Supplementary information on Group EC members
The Compensation Committee assesses the performance of the Group EC, including the Group CEO, against a set of quantitative and qualitative objectives. These objectives are agreed at the beginning of the year and are aligned with the Group’s strategy.
The determination of compensation for the Group EC, including the Group CEO, is ultimately subject to AGM approval, as outlined in the Articles of Association.
The external compensation advisor to the Compensation Committee conducts an annual review of the compensation of the Group EC relative to a group of reference companies to ensure that market competitiveness is maintained. The reference companies are regularly reviewed by the Compensation Committee to ensure their relevance. The core peer group consists of the following globally active primary insurance and reinsurance firms: AIA Group Ltd, Allianz SE, American International Group Inc, Aviva PLC, AXA SA, Chubb Limited, Hannover Rueck SE, Insurance Australia Group Ltd, MetLife Inc, Muenchener Rueckversicherungs-Gesellschaft AG, Prudential PLC, QBE Insurance Group Ltd, Reinsurance Group of America Inc, SCOR SE and Zurich Insurance Group Ltd.

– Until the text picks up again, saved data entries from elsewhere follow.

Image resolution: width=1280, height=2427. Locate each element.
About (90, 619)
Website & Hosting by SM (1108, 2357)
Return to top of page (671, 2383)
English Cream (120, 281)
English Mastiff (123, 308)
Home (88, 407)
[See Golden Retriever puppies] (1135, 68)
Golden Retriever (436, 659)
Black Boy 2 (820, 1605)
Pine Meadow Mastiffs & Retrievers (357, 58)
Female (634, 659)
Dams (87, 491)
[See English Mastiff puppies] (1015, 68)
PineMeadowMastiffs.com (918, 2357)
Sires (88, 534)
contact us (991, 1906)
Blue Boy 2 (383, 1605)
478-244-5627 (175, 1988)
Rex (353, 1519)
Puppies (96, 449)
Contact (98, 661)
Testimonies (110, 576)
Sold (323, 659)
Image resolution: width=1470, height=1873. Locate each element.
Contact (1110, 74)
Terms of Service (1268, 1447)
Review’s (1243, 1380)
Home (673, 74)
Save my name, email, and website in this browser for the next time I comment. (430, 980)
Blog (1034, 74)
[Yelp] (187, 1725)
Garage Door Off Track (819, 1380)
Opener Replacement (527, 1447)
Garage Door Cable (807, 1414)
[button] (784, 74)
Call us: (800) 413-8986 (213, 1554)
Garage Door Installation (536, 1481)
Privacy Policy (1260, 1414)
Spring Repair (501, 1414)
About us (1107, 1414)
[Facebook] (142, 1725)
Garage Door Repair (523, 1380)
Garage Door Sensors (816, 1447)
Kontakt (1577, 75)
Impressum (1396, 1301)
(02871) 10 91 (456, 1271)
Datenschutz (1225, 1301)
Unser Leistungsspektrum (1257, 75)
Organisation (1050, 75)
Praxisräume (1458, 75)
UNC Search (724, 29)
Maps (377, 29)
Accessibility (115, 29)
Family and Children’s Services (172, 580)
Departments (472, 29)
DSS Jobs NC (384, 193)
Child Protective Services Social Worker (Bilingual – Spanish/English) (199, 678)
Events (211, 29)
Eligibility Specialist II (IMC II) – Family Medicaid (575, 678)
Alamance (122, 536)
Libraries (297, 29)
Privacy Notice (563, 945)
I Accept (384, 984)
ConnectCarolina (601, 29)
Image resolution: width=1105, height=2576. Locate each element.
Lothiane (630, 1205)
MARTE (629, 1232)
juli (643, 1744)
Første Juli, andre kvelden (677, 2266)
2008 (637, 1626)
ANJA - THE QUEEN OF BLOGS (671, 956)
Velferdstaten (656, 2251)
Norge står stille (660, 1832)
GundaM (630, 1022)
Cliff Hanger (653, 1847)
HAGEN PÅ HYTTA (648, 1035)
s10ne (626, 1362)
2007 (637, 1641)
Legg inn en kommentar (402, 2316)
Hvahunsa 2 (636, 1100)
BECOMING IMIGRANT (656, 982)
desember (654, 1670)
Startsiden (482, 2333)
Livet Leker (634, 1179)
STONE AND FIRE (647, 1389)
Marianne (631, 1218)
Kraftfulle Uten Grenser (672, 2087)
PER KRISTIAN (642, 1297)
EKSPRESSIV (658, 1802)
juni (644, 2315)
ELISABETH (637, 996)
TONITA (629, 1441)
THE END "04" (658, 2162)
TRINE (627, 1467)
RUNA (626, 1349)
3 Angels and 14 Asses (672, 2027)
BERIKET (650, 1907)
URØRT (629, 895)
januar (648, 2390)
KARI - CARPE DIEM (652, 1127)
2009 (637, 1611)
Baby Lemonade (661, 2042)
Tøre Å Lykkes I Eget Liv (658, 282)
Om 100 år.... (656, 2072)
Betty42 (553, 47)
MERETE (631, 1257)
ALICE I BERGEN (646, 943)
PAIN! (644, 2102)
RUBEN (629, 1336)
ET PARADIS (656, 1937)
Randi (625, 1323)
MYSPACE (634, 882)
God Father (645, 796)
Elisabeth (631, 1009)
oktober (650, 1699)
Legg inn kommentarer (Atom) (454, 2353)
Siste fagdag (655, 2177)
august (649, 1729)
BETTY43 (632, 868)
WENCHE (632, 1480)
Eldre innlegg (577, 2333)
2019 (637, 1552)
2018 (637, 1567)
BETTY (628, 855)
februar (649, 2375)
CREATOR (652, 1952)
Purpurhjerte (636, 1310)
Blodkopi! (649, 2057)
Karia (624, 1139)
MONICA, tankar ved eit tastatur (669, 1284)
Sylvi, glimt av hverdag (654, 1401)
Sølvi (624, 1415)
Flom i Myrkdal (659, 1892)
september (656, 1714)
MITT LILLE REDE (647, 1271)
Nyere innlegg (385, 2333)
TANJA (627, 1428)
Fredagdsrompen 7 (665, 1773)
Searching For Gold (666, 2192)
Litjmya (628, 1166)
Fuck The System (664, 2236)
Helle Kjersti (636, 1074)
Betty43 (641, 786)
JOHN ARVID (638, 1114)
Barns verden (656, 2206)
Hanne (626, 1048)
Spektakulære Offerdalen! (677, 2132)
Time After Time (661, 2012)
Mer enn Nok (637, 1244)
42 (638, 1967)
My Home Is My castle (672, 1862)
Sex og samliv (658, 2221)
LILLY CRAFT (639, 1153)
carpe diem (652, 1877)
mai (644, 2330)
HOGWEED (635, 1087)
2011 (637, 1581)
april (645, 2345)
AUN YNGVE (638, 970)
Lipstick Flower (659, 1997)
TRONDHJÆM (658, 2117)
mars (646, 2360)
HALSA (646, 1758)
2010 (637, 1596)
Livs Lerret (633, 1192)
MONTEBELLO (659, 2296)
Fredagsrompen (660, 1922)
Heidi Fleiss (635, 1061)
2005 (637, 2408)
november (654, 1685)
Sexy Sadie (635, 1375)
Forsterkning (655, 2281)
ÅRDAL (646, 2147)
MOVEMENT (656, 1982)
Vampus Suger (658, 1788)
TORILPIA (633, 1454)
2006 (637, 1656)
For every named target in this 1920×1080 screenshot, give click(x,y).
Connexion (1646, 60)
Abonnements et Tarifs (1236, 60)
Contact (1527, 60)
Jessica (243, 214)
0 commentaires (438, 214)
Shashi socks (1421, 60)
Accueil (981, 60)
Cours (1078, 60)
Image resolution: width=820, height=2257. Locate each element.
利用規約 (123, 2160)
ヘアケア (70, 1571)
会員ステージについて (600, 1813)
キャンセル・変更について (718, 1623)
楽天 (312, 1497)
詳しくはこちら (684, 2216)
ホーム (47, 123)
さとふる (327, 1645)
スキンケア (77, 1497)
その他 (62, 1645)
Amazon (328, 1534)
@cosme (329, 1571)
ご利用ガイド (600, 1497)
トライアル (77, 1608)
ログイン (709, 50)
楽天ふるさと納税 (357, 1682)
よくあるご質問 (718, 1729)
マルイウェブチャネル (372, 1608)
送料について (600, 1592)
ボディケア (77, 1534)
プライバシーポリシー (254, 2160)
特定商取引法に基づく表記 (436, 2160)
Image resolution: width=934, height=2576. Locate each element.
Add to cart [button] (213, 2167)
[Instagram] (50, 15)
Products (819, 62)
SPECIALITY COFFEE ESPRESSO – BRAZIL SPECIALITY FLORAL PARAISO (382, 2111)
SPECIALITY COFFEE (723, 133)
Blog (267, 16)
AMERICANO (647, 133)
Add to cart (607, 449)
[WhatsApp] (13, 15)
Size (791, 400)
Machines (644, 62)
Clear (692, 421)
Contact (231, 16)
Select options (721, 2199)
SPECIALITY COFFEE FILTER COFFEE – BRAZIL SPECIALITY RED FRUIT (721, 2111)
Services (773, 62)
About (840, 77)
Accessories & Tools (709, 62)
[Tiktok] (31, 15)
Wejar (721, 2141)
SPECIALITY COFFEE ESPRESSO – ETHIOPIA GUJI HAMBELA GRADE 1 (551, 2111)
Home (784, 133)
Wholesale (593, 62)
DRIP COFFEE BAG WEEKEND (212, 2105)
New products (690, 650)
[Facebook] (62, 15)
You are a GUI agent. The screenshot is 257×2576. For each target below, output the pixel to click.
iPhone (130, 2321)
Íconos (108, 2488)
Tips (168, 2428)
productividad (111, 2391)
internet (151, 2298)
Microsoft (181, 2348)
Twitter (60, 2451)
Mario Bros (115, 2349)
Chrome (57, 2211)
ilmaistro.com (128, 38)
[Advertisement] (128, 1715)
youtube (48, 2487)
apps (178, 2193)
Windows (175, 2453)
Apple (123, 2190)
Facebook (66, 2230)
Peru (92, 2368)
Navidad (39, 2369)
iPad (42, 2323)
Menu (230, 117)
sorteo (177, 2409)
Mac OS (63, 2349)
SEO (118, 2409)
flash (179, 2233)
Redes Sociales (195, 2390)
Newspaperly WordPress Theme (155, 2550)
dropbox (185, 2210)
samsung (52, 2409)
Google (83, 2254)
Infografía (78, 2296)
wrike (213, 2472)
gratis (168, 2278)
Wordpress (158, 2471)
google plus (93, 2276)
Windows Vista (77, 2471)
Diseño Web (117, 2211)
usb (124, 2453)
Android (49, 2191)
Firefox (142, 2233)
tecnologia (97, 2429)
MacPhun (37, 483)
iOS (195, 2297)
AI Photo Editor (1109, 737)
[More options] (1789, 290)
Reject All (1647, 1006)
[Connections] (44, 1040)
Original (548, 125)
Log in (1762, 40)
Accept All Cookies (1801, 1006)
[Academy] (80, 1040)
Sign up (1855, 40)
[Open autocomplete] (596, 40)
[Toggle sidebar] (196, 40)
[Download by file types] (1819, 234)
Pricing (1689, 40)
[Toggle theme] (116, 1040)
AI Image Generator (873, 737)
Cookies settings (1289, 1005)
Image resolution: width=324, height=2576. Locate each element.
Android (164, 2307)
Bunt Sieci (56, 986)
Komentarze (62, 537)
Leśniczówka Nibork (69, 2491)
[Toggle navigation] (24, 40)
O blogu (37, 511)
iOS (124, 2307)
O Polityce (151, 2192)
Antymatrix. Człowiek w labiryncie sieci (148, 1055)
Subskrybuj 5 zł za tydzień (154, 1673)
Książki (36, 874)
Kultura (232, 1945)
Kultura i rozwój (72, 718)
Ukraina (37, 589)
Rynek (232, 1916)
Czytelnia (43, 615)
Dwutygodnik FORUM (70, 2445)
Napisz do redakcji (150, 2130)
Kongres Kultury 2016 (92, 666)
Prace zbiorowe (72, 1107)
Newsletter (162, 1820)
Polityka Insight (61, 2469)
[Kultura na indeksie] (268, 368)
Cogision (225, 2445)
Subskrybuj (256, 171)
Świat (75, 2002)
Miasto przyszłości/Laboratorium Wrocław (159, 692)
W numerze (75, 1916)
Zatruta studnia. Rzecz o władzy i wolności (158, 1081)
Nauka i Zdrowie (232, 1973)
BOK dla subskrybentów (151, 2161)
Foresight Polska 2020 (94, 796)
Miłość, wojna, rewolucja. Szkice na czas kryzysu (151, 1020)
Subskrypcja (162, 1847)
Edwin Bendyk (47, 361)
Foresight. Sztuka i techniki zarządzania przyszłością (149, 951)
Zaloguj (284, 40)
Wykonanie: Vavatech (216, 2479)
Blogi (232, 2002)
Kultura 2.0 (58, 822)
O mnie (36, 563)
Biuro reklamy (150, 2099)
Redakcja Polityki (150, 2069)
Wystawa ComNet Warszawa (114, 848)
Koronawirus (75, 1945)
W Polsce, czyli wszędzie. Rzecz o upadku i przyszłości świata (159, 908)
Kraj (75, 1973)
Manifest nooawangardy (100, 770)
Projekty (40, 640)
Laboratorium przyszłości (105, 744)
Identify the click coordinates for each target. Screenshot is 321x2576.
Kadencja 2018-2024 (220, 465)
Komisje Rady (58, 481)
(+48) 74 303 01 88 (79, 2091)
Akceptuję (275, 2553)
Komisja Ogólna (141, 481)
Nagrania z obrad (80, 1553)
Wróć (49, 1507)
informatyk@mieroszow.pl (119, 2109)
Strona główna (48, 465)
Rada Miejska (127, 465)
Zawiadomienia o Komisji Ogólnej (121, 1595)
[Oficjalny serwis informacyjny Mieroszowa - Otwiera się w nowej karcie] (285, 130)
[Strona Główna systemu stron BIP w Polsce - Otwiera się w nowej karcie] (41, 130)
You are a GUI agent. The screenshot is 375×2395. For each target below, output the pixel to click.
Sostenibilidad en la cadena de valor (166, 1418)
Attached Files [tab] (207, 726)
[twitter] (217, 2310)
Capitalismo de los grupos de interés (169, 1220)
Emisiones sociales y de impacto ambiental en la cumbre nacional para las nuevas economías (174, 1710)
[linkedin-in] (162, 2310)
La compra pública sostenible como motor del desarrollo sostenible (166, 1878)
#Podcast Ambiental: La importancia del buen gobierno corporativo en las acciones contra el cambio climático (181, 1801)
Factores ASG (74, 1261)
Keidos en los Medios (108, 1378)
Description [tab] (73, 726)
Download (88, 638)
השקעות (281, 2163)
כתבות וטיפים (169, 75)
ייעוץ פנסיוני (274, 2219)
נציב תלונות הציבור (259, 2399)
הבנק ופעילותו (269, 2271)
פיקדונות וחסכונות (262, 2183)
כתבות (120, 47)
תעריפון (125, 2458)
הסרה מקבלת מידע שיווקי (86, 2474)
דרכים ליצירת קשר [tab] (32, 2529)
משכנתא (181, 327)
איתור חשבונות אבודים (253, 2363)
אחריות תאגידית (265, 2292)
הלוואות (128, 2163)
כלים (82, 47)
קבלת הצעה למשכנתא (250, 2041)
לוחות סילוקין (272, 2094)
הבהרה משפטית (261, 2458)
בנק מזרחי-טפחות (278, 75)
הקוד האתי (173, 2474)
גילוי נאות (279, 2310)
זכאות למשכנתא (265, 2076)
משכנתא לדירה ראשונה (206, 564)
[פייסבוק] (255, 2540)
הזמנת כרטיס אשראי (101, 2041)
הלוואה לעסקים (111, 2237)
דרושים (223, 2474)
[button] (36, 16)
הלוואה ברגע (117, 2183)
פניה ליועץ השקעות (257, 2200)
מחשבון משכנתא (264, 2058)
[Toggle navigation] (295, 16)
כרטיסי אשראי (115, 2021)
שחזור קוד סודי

Employment conditions and change of control provisions
The Group EC members, including the Group CEO, have open-ended employment agreements with notice periods of 12 months for termination either by the company or the individual. Their employment agreements do not contain severance clauses (“golden parachutes”), special provisions on the cancellation of contractual arrangements, agreements concerning special notice periods, waivers of lock-up periods for options, shorter vesting periods, additional contributions to pension funds or any other provisions protecting the individuals concerned against changes of control.
With regard to deferred compensation, in the event of a change of control, the rights of members of the Group EC and other members of senior management are identical to those of all other employees. Both the VAI and LPP Plan Rules include provisions governing change of control events.
Specifically, the Board of Directors (or to the extent delegated to it, the Compensation Committee) may decide at its discretion on the continuation, acceleration, amendment or removal of any vesting, blocking or exercise conditions for the payment or grant of deferred compensation. It may also decide to replace any LPP award with shares of the entity assuming control. In addition, it may apply any other measure which it considers equitable and reasonable, provided this does not constitute impermissible compensation pursuant to the Ordinance. Should the Board of Directors decide to accelerate vesting, performance factors will generally be based on the latest performance estimates available.
Information on “change of control” clauses is also covered in the Corporate Governance section in this Financial Report. For more information on the quantitative impact of vested shares, please refer to Capital structure in this Financial Report and Note 17 to the Group financial statements in this Financial Report.
Group EC members are covered by the Group’s standard defined contribution pension plans.
Stock Ownership Guidelines
Swiss Re has stock ownership guidelines which articulate the levels of stock ownership expected of the Group EC members, including the Group CEO. The guidelines are designed to increase the alignment of the interests of senior management and shareholders.
The guidelines define target ownership by role and the ownership levels required are:
- Group CEO – 3 × annual base salary.
- Other Group EC members – 2 × annual base salary.
For the avoidance of doubt, stock ownership guidelines do also apply to the senior executives below the Group EC members (1 × annual base salary).
Members have a five-year timeframe to achieve these targets. In case of non-compliance and because Swiss Re believes that a meaningful stock ownership position is essential for alignment with the interests of shareholders, restrictions on the cash portion of the API and/or the vested VAI amounts will apply. These amounts may be settled in shares, then bought against market conditions.
All vested shares that are owned directly or indirectly by the relevant Group EC member and related parties will be included in the assessment of whether the guidelines have been met or not.